The opening of parliament has now been delayed. Sihanouk
is
expected to persuade Funcinpec dean Ieng Kieth to open it
and CPP seem to be backing on a bloc of Funcinpec MPs
falling behind the King, rather than Prince Norodom
Ranariddh, one diplomat said.
This assumes, however, that Sihanouk has a genuine desire
to see Funcinpec in a coalition subservient to Hun Sen;
one that many within the Royalist party believe would be
the end of them.
"On the Friday [Sept 25], before [Ranariddh] left
for Thailand, he told Rainsy there would be no deal with
Hun Sen," said one informed source.
The other whisper campaign around Phnom Penh is how
successful the CPP has been in buying or threatening
opposition MPs to split from their parties. CPP just need
18 to secure two-thirds of parliament and a government.
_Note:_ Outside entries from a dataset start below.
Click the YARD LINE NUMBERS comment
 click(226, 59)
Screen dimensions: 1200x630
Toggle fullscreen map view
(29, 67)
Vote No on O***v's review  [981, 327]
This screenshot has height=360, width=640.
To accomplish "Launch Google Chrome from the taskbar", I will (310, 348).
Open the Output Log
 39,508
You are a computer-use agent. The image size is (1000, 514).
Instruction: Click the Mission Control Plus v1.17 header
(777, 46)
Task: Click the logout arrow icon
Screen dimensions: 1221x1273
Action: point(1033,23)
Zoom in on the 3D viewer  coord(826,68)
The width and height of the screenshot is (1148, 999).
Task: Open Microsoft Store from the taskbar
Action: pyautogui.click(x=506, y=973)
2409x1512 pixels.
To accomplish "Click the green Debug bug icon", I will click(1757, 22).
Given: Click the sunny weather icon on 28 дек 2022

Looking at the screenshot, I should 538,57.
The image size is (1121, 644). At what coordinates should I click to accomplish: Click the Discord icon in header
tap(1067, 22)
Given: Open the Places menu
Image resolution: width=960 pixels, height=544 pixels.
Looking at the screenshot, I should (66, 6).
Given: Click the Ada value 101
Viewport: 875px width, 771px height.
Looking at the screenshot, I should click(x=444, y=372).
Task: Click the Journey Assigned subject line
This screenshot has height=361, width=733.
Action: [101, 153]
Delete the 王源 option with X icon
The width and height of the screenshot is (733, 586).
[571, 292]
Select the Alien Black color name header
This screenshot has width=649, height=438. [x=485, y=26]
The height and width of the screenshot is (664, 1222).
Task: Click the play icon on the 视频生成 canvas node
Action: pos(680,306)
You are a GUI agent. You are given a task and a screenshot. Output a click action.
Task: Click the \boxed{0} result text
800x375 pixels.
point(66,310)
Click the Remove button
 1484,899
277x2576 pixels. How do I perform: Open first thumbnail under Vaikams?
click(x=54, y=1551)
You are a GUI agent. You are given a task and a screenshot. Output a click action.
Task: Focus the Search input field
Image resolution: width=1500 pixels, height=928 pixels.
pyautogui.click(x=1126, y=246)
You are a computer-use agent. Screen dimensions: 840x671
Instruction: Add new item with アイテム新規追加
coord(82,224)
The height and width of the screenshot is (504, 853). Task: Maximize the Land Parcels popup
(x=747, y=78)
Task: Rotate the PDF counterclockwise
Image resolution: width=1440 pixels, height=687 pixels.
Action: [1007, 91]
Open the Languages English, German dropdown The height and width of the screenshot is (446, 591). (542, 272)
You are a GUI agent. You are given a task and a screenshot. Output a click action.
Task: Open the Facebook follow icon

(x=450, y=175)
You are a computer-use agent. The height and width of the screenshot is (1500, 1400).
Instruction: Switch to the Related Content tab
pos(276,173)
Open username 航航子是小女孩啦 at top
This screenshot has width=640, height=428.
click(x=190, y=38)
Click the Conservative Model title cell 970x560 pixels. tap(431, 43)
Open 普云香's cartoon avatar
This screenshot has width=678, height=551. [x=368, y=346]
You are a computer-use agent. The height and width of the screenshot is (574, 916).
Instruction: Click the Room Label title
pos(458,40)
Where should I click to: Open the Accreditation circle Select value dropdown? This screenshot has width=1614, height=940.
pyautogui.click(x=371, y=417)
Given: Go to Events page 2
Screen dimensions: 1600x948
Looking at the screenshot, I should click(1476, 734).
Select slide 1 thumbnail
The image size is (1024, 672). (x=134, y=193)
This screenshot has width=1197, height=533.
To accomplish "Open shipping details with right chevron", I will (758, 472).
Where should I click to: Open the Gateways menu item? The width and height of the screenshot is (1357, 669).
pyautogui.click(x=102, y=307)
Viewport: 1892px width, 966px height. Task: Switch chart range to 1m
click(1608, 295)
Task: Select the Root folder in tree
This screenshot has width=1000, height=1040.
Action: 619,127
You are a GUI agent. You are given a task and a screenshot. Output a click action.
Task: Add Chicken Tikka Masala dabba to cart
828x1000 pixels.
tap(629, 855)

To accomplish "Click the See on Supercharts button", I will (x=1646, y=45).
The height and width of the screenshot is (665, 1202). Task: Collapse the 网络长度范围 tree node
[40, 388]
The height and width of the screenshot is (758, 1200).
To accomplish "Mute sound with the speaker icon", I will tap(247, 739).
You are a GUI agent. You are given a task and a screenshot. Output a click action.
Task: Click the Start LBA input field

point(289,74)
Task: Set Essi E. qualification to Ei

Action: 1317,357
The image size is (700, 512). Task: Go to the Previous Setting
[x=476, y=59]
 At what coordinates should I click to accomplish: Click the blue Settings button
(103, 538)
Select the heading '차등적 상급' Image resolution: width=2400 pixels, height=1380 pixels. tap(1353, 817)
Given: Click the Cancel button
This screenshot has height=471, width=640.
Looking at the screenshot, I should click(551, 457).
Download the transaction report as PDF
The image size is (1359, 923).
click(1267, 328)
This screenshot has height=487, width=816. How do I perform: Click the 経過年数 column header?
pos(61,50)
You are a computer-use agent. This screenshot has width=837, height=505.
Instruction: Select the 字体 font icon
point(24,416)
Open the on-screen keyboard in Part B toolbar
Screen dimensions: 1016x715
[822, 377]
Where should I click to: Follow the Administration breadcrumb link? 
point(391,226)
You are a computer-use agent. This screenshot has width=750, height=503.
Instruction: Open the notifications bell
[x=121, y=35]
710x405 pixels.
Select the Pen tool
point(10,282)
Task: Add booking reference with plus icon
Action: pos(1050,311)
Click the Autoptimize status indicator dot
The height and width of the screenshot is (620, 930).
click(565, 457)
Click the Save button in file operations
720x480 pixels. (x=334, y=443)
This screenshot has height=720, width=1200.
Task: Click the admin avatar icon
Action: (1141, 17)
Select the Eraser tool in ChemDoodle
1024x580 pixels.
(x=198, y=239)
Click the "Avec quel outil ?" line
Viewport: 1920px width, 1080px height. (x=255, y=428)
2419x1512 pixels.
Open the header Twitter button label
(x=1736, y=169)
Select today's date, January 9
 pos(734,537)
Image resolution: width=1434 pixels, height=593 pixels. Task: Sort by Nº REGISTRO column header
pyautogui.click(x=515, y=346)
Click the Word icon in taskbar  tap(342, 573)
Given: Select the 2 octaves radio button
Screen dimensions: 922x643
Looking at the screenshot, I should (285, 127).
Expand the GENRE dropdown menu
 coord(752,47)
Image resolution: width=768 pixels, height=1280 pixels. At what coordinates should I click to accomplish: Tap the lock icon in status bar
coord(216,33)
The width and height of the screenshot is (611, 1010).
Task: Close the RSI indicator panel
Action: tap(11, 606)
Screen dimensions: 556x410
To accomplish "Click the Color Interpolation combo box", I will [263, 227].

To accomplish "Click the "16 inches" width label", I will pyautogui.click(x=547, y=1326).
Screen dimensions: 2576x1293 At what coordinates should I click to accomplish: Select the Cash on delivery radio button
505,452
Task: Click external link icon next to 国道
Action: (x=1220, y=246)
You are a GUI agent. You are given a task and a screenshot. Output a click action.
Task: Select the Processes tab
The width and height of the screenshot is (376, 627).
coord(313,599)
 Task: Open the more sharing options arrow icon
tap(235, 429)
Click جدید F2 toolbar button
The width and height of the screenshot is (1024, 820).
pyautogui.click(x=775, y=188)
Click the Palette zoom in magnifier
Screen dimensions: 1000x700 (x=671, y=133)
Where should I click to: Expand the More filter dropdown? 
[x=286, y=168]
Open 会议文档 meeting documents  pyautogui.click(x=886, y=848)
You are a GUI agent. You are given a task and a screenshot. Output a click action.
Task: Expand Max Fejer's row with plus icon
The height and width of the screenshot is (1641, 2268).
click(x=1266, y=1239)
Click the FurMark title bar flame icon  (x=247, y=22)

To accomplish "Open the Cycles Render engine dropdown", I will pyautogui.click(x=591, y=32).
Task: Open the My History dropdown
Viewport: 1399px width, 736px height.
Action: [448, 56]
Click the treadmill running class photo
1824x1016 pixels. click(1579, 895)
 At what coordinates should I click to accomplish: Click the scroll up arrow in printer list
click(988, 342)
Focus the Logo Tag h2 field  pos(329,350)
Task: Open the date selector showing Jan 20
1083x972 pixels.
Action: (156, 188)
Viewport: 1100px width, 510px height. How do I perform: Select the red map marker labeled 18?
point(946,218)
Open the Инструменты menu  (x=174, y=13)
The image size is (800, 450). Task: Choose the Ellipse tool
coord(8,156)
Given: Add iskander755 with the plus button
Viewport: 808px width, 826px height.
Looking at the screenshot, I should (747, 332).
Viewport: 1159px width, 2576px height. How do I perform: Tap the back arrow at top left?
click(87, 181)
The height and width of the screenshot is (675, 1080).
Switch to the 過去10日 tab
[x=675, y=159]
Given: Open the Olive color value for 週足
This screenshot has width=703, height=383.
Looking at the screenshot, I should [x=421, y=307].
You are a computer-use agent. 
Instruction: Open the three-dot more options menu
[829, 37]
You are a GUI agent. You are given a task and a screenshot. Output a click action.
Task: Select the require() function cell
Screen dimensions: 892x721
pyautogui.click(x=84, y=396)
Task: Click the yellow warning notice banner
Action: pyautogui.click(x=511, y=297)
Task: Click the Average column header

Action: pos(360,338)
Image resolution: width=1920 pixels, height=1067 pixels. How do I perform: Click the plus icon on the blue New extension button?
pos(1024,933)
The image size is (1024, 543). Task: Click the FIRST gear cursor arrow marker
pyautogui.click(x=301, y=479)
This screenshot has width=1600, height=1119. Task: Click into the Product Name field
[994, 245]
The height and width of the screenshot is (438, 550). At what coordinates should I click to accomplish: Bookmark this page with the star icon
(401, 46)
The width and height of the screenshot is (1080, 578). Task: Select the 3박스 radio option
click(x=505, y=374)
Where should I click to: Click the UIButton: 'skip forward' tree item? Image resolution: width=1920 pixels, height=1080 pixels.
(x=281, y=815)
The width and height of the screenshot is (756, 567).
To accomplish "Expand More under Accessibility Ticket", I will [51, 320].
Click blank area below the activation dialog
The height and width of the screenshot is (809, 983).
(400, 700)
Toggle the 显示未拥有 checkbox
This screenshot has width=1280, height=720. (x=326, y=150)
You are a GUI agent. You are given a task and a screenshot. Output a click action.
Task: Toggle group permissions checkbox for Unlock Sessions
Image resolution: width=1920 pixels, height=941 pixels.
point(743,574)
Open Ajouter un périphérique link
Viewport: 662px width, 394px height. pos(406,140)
Funcinpec have long been afraid of this. Loyalists to
Ranariddh himself now isolated in Bangkok with no plans
of returning soon are comparing notes on who the probable
defectors from their party might be.
"But [Hun Sen] doesn't have enough yet, otherwise
they could all walk happily into Parliament together.
Remember, he hasn't been successful in pushing
Ranariddh," said one CPP official.
Rainsy himself is now off on an international jaunt to
drum up the sort of international pressure against the
CPP that the opposition moans is not forthcoming from
diplomats here.
"Everything is blocked... it's plain the country
cannot go on like this," said one diplomat. He added
that a senior Funcinpec official had said the party
wanted to keep up the stalemate for two months.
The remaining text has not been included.